§ **WHAT IS BEING ASKED**
Rewrite the lines starting at the one containing "Click the Global 6GB 64GB variant badge" and ending at the one containing "Action: (x=1003, y=174)", replacing "marker" with "pin" and leaving everything else unchanged.

-------- DATA SECTION

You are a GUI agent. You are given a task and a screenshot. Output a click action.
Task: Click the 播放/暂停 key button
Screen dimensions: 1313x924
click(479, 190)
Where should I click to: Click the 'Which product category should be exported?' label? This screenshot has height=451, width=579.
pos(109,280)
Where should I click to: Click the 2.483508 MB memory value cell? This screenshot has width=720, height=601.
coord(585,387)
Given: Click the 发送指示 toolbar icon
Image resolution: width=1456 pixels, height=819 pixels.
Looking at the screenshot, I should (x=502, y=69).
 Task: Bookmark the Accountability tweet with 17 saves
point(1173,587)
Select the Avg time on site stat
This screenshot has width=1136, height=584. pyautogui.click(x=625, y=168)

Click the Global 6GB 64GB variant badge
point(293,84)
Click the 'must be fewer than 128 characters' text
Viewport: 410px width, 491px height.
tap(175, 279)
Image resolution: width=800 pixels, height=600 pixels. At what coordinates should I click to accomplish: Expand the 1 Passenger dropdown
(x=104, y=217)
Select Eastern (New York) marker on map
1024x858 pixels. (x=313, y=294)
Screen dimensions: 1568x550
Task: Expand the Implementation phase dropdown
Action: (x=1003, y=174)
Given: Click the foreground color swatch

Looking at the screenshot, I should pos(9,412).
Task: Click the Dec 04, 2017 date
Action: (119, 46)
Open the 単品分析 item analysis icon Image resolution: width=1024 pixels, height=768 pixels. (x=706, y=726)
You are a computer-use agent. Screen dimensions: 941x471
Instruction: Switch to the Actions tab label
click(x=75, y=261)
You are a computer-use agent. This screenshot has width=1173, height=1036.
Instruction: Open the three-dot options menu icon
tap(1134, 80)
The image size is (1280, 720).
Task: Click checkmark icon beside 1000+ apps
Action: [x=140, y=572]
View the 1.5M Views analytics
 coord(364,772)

----------------

§ **ANSWER BELOW**
Click the Global 6GB 64GB variant badge
point(293,84)
Click the 'must be fewer than 128 characters' text
Viewport: 410px width, 491px height.
tap(175, 279)
Image resolution: width=800 pixels, height=600 pixels. At what coordinates should I click to accomplish: Expand the 1 Passenger dropdown
(x=104, y=217)
Select Eastern (New York) pin on map
1024x858 pixels. (x=313, y=294)
Screen dimensions: 1568x550
Task: Expand the Implementation phase dropdown
Action: (x=1003, y=174)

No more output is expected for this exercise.